In a hearing before the Senate Budget Committee Gregg dressed down Geithner with facts, figures, and charts. While always keeping his cool, the exchange was somewhere between a mother's scolding, a drill sergeant's questioning and an attorney's cross examination.
In his opening statement, Gregg politely called the administration's budget forecast a lie.
"The argument that it cuts the debt in half in four years is, ahh, is truly spurious," he told Geithner.
President Obama himself gives Gregg's comments a sense of stinging credibility. When the president introduced Gregg as his nominee for Commerce Secretary last month, he said Gregg is known for is fiscal discipline.
"He shares my deep-seated commitment to guaranteeing that our children inherit a future they can afford," Obama said.
Today, the president's compliment of Gregg turned into an attack on Geithner. Gregg said the budget is essentially "putting on our children's backs a debt they can never get out from underneath."
He added pointedly, "I think we're putting at risk not only our children's future, we're clearly putting at risk the value of a dollar and our ability to sell debt."
When Gregg withdrew his nomination, he said he and the administration were "functioning from a different set of views on many critical items of policy."
Gregg's opening monologue today would indicate that was a gross understatement.
"The argument that this budget doesn't have tax increases [on everyone] is, I think, an 'Alice in Wonderland' view of the budget," he said.
He challenged the budget's math on cutting the debt: "When you take the deficit and quadruple it and then you cut it and half, that's like taking four steps back and two steps forward. That's not making any progress; you're still going backwards."

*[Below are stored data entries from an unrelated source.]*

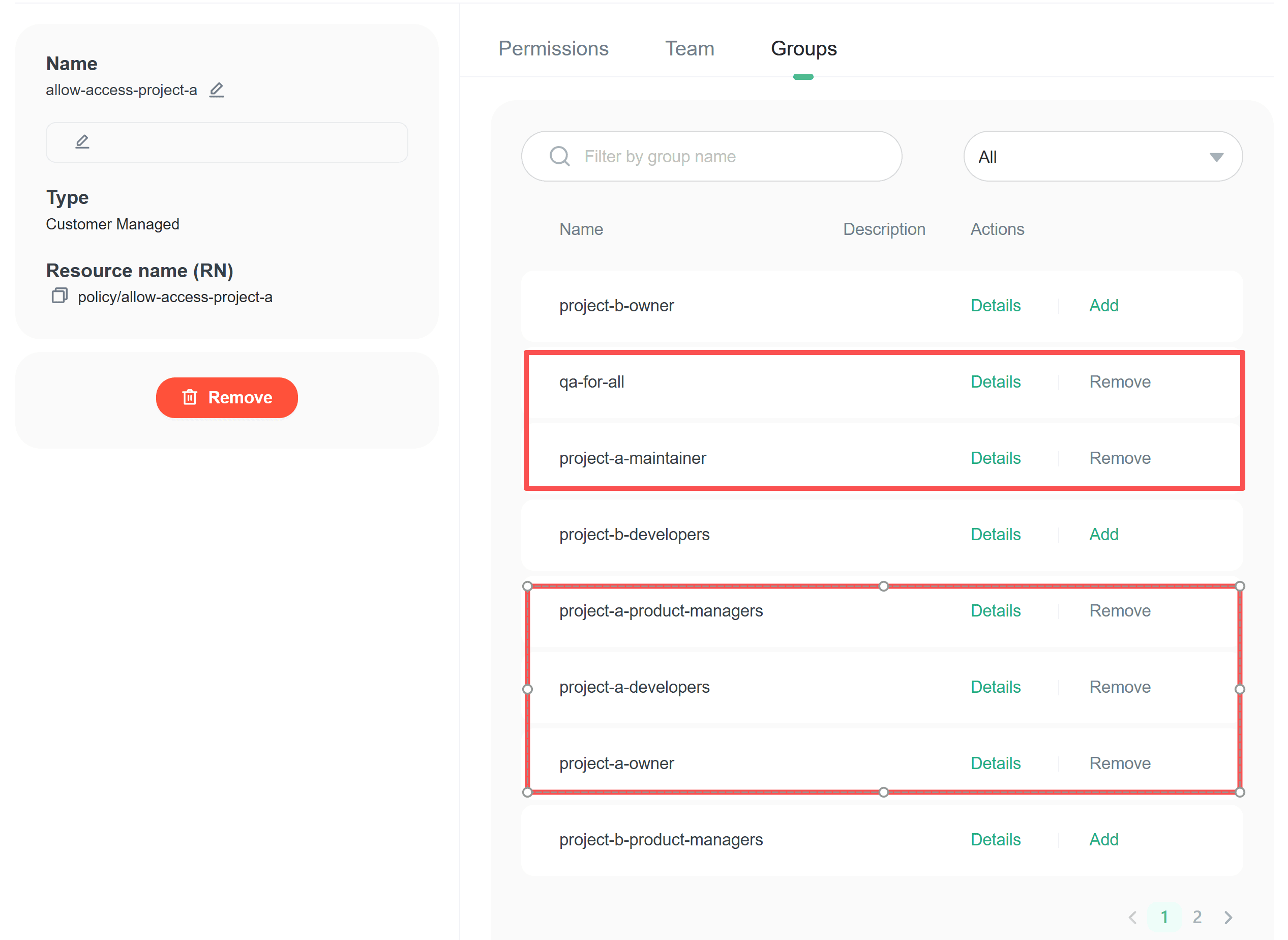Click the dropdown arrow in the All selector

pos(1216,157)
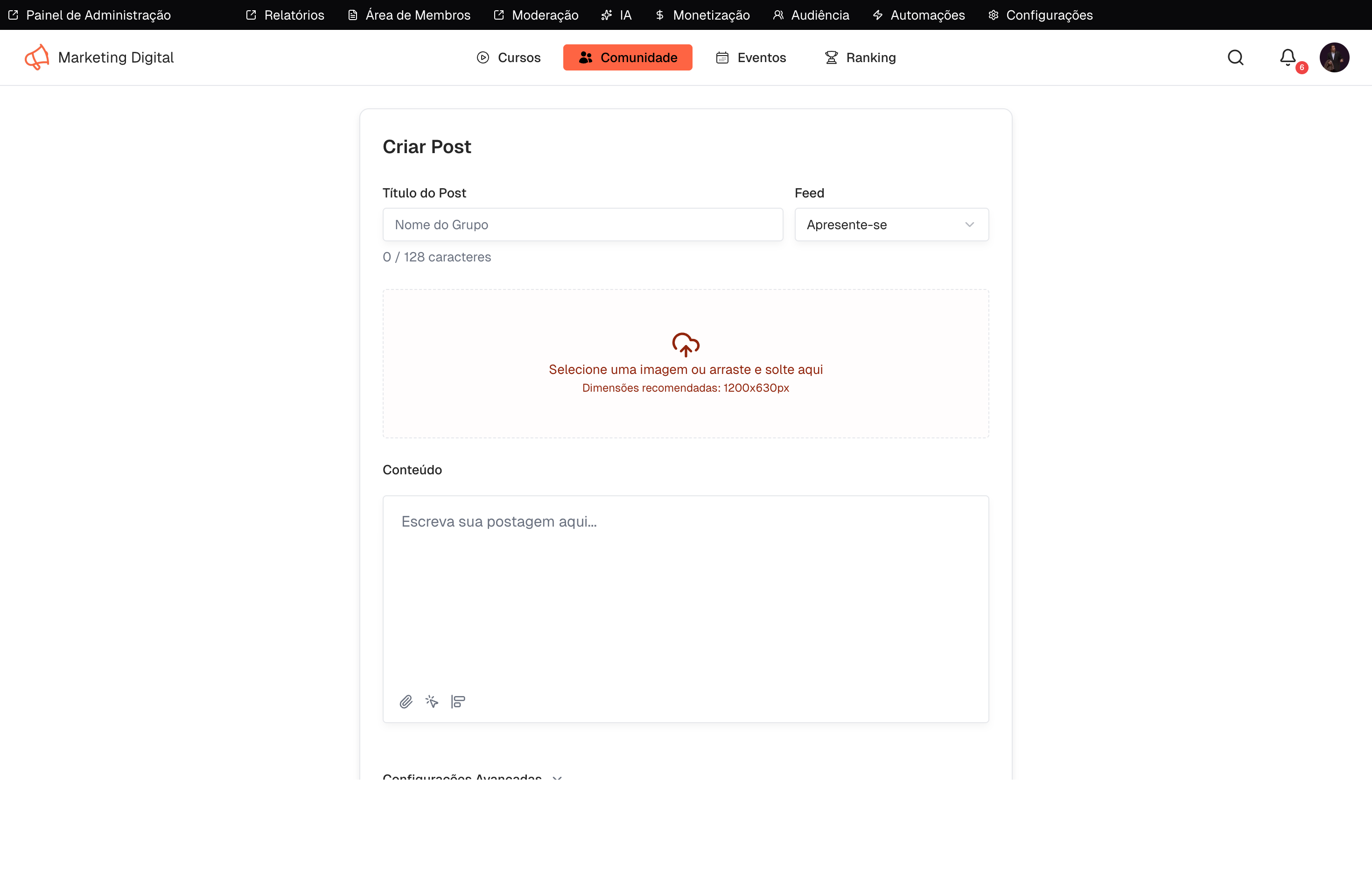Screen dimensions: 1372x873
Task: Open the Ranking tab
Action: click(x=861, y=57)
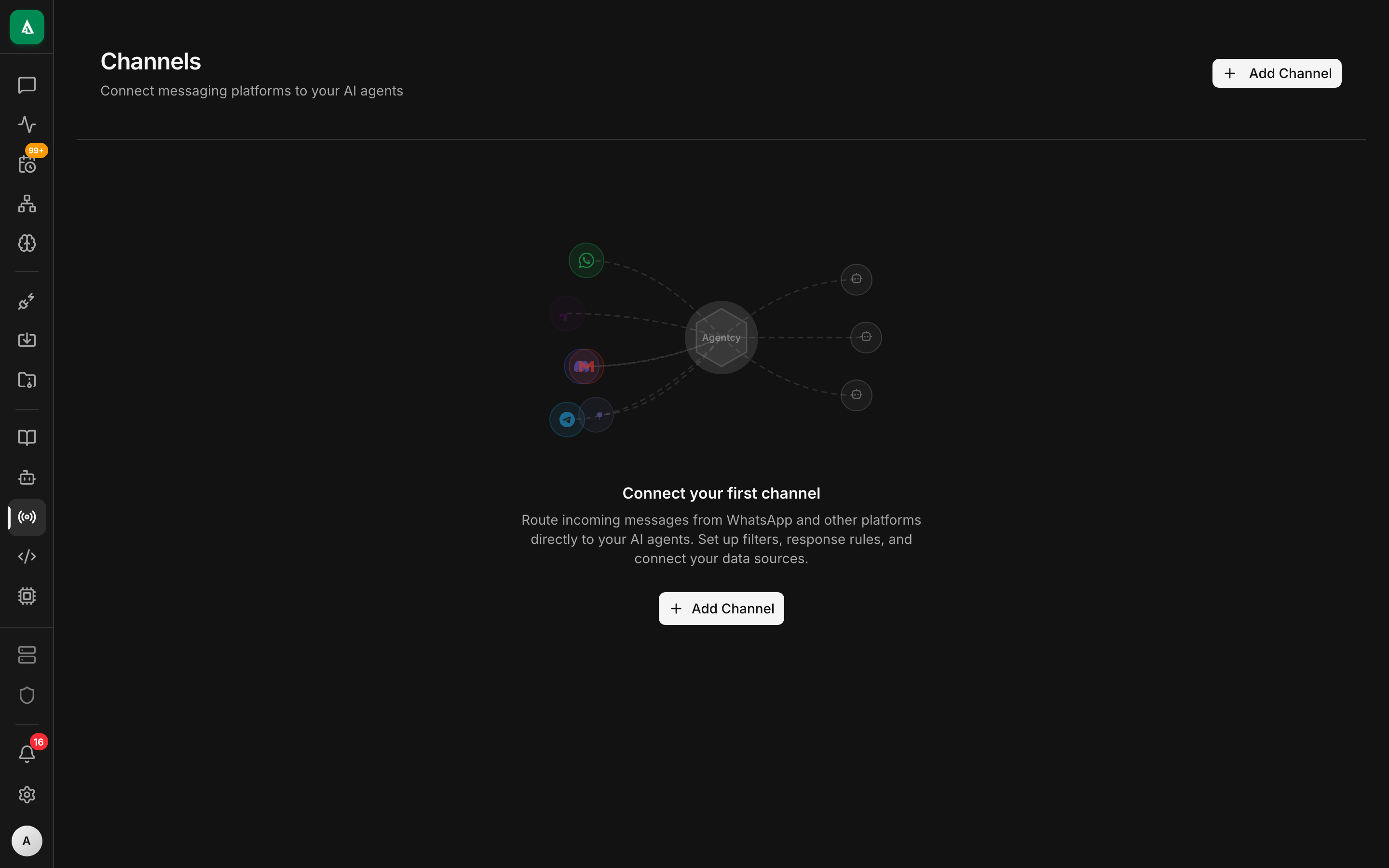Viewport: 1389px width, 868px height.
Task: Open the settings gear
Action: coord(27,795)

Gregg questioned why any foreign country would continue to buy up U.S. debt: "Because if I'm in the international marketplace, and I'm looking at this budget, I'm saying to myself, 'Where's the discipline? Where's the containment?' There isn't any."
In his withdrawal statement last month, Gregg said, "I expect there will be many issues and initiatives where I can and will work to assure the success of the president's proposals."
The budget doesn't appear to be one of them.